The names of the characters are generally left unspecified, and there are a large number of them, varying unpredictably. These are some of the recurring characters:
- The Sphynx. She is an immortal monster based upon the mythical creature; she eats people (at most one or two each day) to live. She does not ask or respond to riddles, and mocks anyone who believes in this stereotype about her. Many people seem to be aware that she eats people, but they respond only by running away or appeasing her. On one occasion, she was stopped by a policeman, not because she was eating people, but because she was walking down the middle of the street and blocking traffic, causing her to have an altercation with him about the car culture and ultimately eat him. However, when not eating people, she is generally nice to them, abiding by most of the other laws and conventions of society (although most doors are too small for her, so she often has to enter buildings by tearing down parts of the walls). Her extreme age frequently causes trouble with her inability to adjust to changes in society, such as one incident when she asked the fire department, the water department, a car repair place with a sign up about radiators, and an aquarium manager how to get heat in her house. She was ultimately unable to do this, and tried to use a fireplace, only to burn down her house.
- An intelligent and thoughtful, but extremely insecure and uncertain, young woman (AKA Pink-Haired Girl). She is often menaced by personifications of her problems, such as a green blob monster representing her lack of money. She can change the color of her hair between brown and pink at will, making it brown when trying to get and keep a job and pink otherwise. Over the course of the series, she obtains her bachelor's degree (presumably in something with few practical applications), attempts to find a job, works as a waitress to obtain money for grad school for a while, quits, and then tries to become a flight attendant. She befriends the Sphynx after the Sphynx saves her from being run over by a bus.
- Ethel, a gothic horror fiction author who lives in the same town as the Sphinx and Pink-Haired Girl. Struggles with many personal issues, such as depression and self-doubt. Became friends with Pink-Haired girl when they applied for a job at the same airport on the same day, and they have interacted on several more strips since. Rowntree has often stated that his characters reflect pieces of his own personality, and Ethel reflects that.
- Marie & Annelise. Not actually named in-comic, but names seen on earlier work featuring the characters. Two friends who are often seen together and discuss various topics in the comic. It is implied they will in the future become romantically involved.

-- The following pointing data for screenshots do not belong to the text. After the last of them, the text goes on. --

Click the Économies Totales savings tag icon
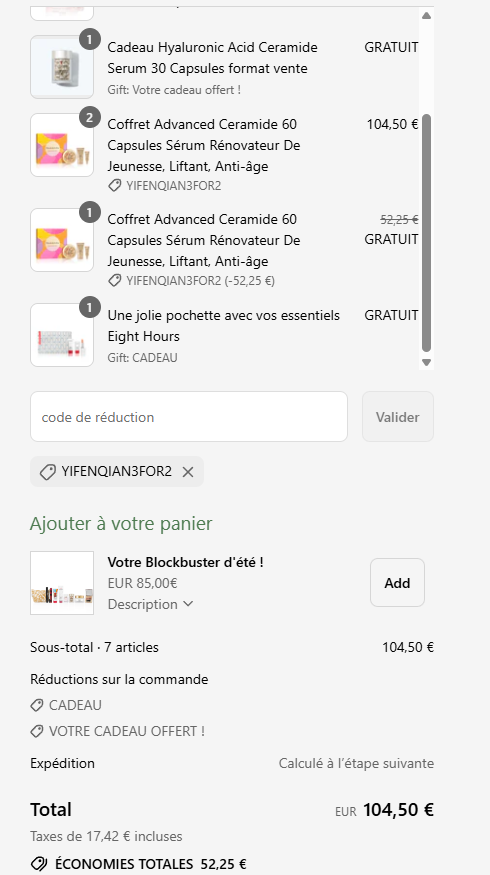This screenshot has width=490, height=875. pyautogui.click(x=39, y=864)
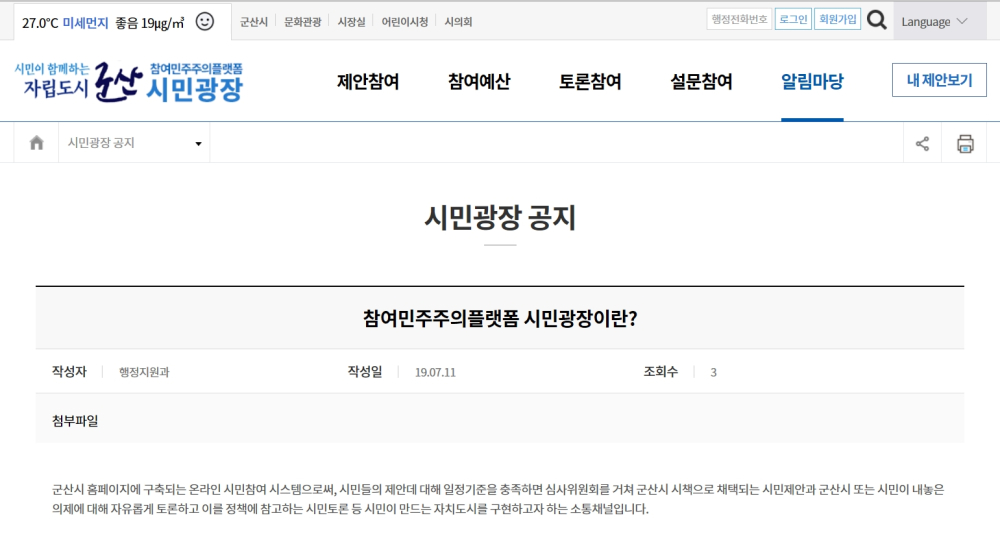Open the Language dropdown
This screenshot has width=1000, height=544.
pyautogui.click(x=934, y=21)
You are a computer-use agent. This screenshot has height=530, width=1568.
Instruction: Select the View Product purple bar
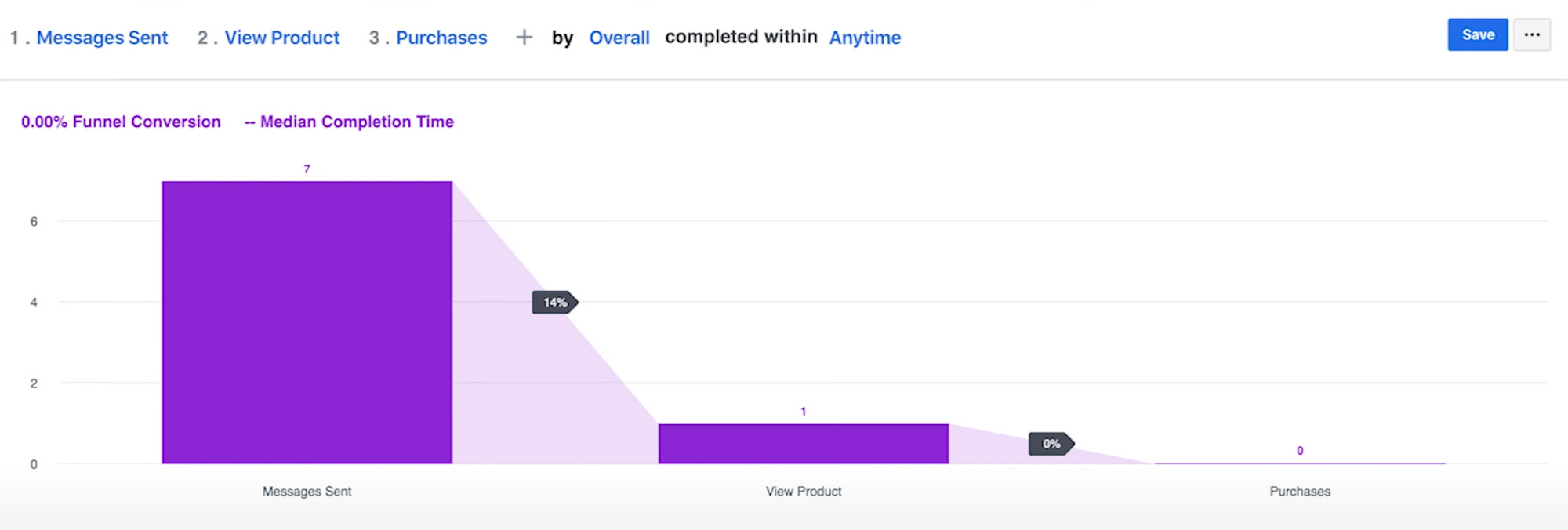tap(804, 444)
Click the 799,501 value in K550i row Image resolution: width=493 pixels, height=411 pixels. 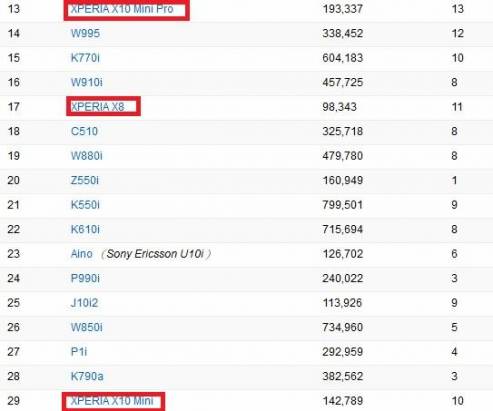click(x=342, y=205)
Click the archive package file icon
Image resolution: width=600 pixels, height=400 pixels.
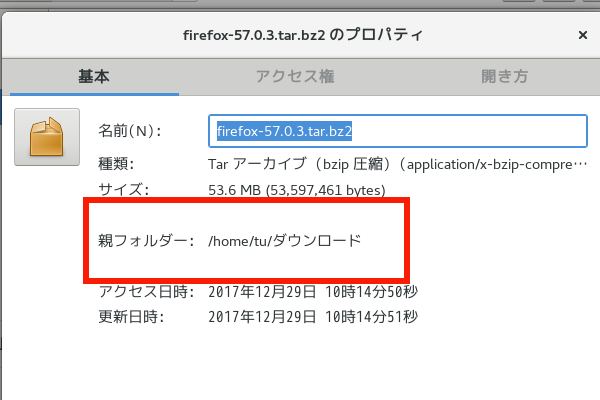(46, 137)
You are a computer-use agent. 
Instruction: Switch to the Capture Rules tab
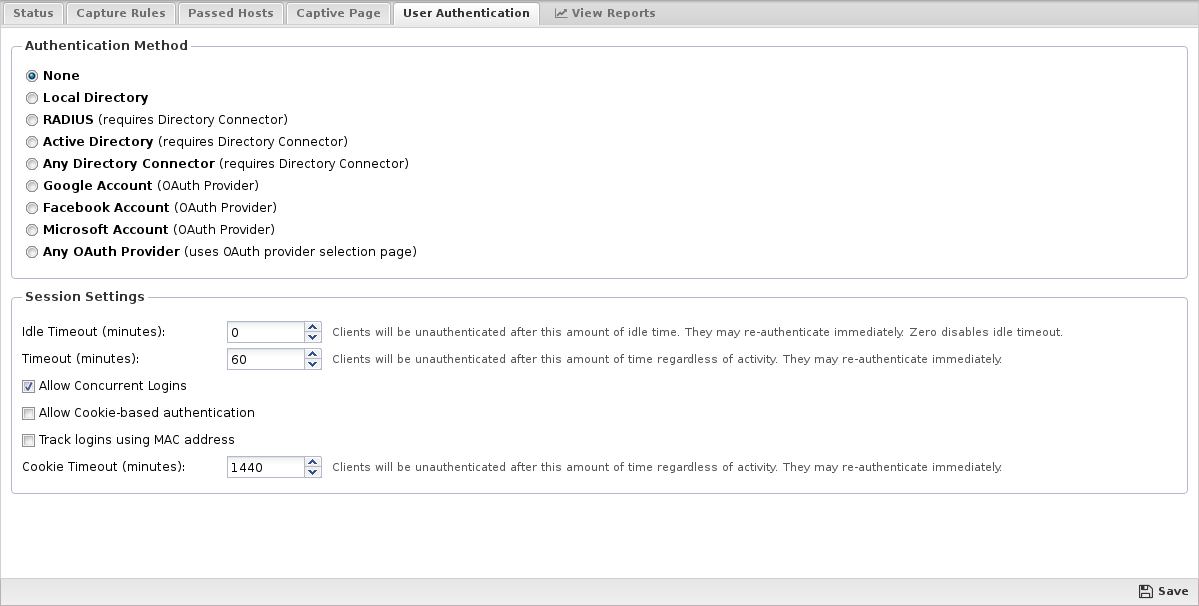coord(121,13)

- The succubus. She is a green-skinned demon with horns, who comes up to Earth because she doesn't like dating male demons and prefers humans. However, there is no evidence that she kills, damns, or steals the souls of the men she finds here. She is also seen at work, introducing people to new tortures and getting them oriented in Hell. She is not evil necessarily, as she obviously has a negative opinion of the occupants of Hell because of what they did in life.
- Two neo-Nazis. These frequently attempt to use a time machine to alter history so the Third Reich won World War II, but something always goes wrong. For example, they attempted to kill Theodore Roosevelt, who nearly destroyed their time machine, instead of Franklin Roosevelt.

==Reception==
In 2013, Subnormality was nominated for a Slate Magazine "Cartoonist Studio Prize" in the webcomics category, and won the same category in 2015 for a page titled "Watching". Tris McCall of Inside Jersey listed Subnormality among the "best webcomics" of 2013, praising its large scale despite its imperfect visual quality.